Relevant articles and documents

ANTIVIRAL COMPOUNDS

The present disclosure provides compounds for treating a variety of diseases, such as respiratory syncytial virus (RSV), HRV, hMPV, ebola, Zika, West Nile, Dengue, and HCV.

A (1 R, 3 S) -3 - amino-cyclopentanol hydrochloride preparation method (by machine translation)
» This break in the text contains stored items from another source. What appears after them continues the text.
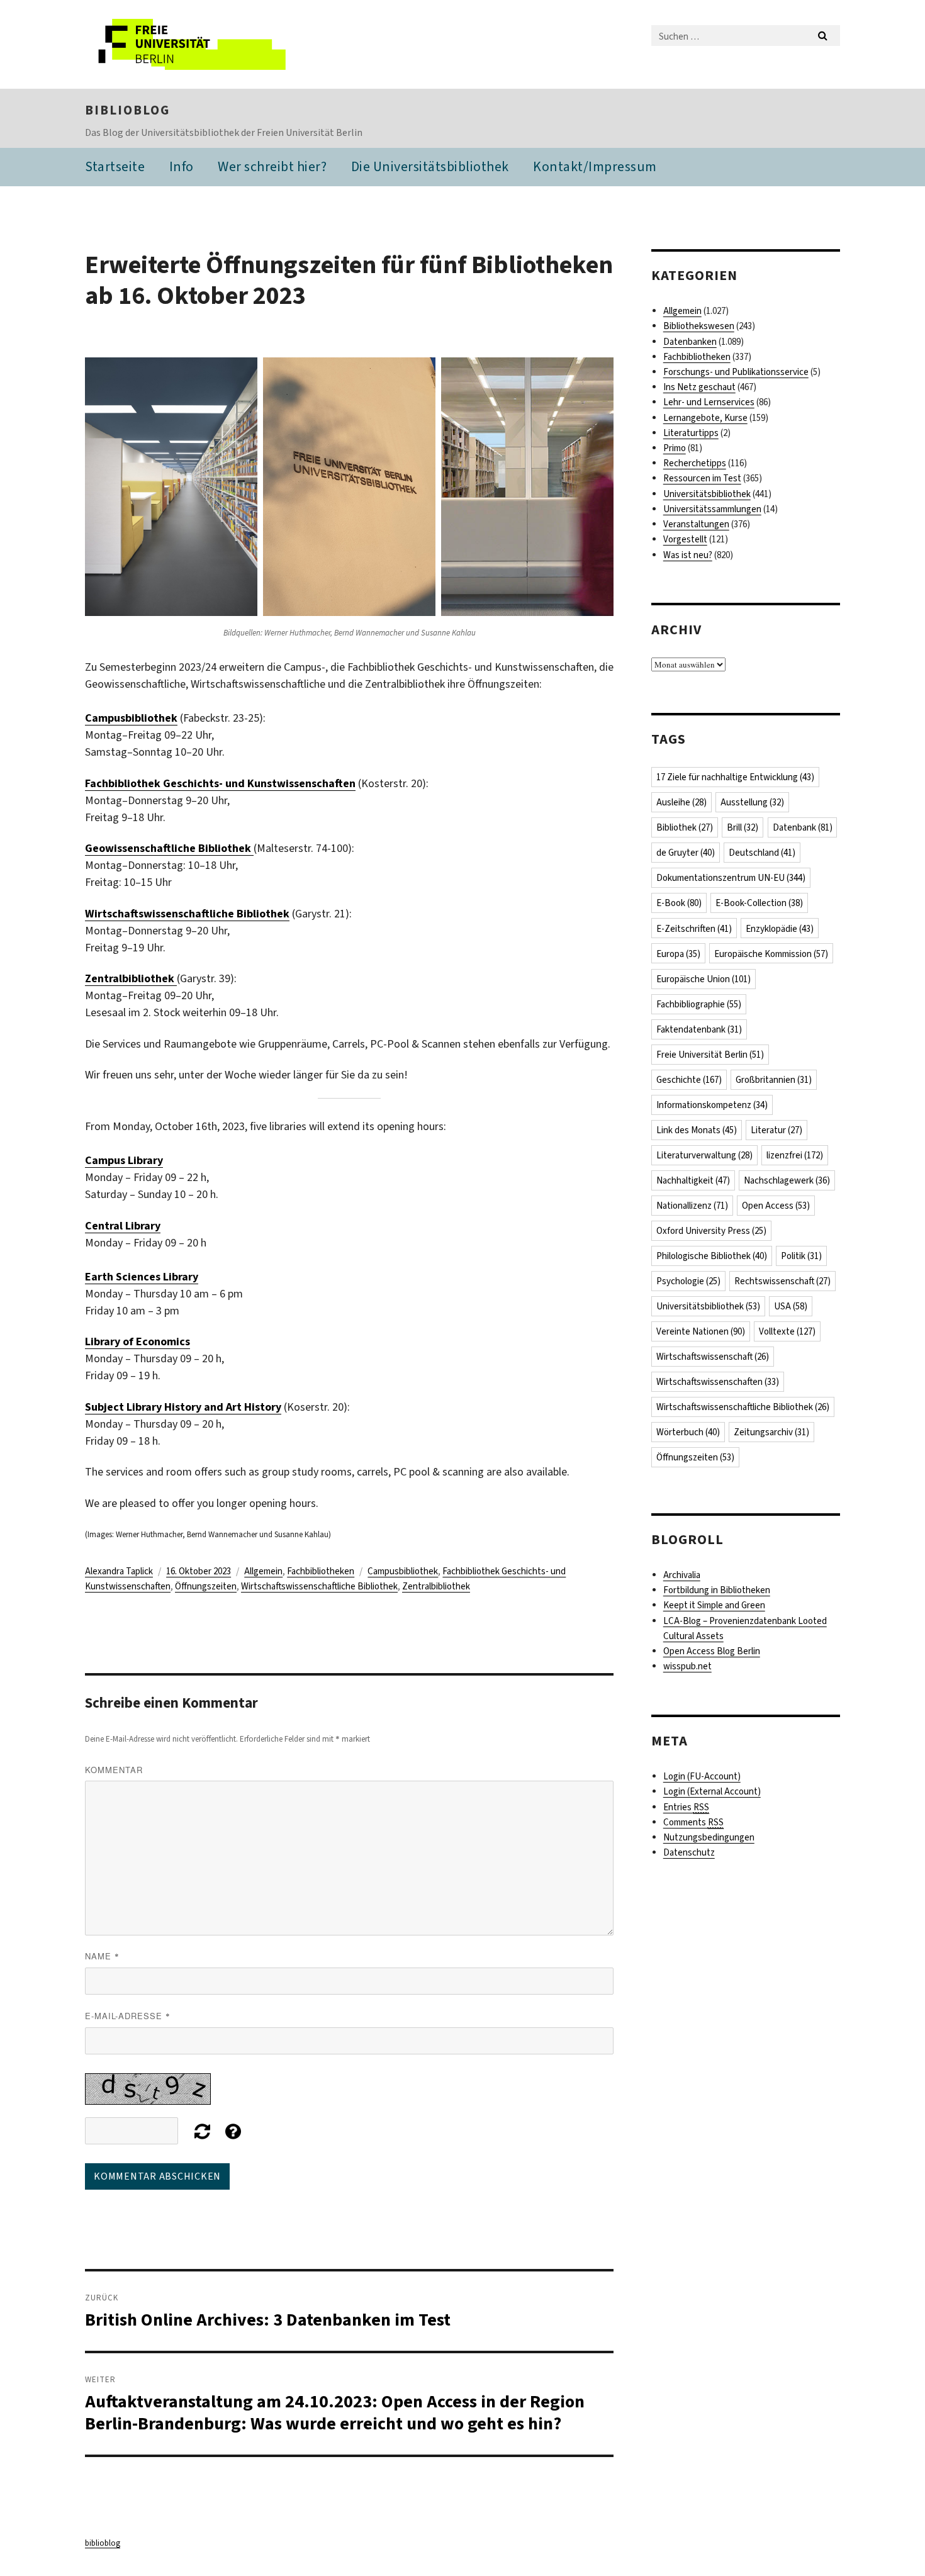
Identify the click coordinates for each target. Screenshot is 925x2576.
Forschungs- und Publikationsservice (736, 372)
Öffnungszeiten (206, 1586)
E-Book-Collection (759, 903)
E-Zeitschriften (694, 928)
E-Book (679, 903)
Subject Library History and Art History (183, 1406)
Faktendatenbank (699, 1029)
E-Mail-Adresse (128, 2016)
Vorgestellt (685, 539)
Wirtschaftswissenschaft (712, 1356)
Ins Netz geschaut (699, 387)
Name (102, 1956)
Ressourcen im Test (702, 478)
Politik (801, 1256)
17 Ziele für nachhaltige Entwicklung (735, 777)
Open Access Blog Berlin (711, 1651)
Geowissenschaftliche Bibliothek (169, 848)
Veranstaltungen (696, 524)
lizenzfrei (794, 1155)
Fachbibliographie (698, 1004)
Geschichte (689, 1079)
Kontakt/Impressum (595, 166)
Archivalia (681, 1575)
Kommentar (114, 1770)
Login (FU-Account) (702, 1776)
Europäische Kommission (771, 954)
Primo (674, 448)
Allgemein (263, 1571)
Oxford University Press (711, 1230)
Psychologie (688, 1281)
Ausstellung (752, 802)
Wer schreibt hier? (272, 166)
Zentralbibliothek (436, 1586)
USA (790, 1306)
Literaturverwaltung (704, 1155)
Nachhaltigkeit (693, 1180)
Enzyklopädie (780, 928)
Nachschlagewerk (787, 1180)
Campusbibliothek (131, 717)
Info (181, 166)
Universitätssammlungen (712, 509)
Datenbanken (690, 341)
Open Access (776, 1205)
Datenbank (802, 827)
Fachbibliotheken (320, 1571)
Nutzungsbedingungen (708, 1837)
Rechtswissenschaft (782, 1281)
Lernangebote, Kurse (705, 418)
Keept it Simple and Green (714, 1605)
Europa (678, 954)
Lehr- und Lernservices (708, 402)
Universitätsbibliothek (707, 494)
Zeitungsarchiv (771, 1432)
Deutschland (762, 852)
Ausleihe (681, 802)
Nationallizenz (692, 1205)
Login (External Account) (712, 1791)
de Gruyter (685, 852)
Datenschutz (689, 1852)
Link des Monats (696, 1130)
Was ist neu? (687, 555)
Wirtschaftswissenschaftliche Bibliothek (319, 1586)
The invention discloses a (1 R, 3 S) - 3 - amino-cyclopentanol hydrochloride of the preparation method, the method using chiral carboxylic acid with hydroxylamine to form the amide as chiral source, in copper catalyzed oxidation in the reaction system to rapidly obtain a chiral Diels - alder reaction product, after passes through the reduction reaction and alkaline deprotection reaction, and acidified after reaction to obtain the target product. Chiral inducing reagent chiral carboxylic acid by simple acidification, extraction processing can be reclaimed and reused. This kind of (1 R, 3 S) - 3 - amino-cyclopentanol hydrochloride preparation method has high operation safety and high selectivity, raw materials are easy, and the cost is low, the reaction time is short and simple process flow and the like. (by machine translation)

N-Heterocyclic Carbene Iron(III) Porphyrin-Catalyzed Intramolecular C(sp3)–H Amination of Alkyl Azides

Metal-catalyzed intramolecular C?H amination of alkyl azides constitutes an appealing approach to alicyclic amines; challenges remain in broadening substrate scope, enhancing regioselectivity, and applying the method to natural product synthesis. Herein we report an iron(III) porphyrin bearing axial N-heterocyclic carbene ligands which catalyzes the intramolecular C(sp3)–H amination of a wide variety of alkyl azides under microwave-assisted and thermal conditions, resulting in selective amination of tertiary, benzylic, allylic, secondary, and primary C?H bonds with up to 95 % yield. 14 out of 17 substrates were cyclized selectively at C4 to give pyrrolidines. The regioselectivity at C4 or C5 could be tuned by modifying the reactivity of the C5–H bond. Mechanistic studies revealed a concerted or a fast re-bound mechanism for the amination reaction. The reaction has been applied to the syntheses of tropane, nicotine, cis-octahydroindole, and leelamine derivatives.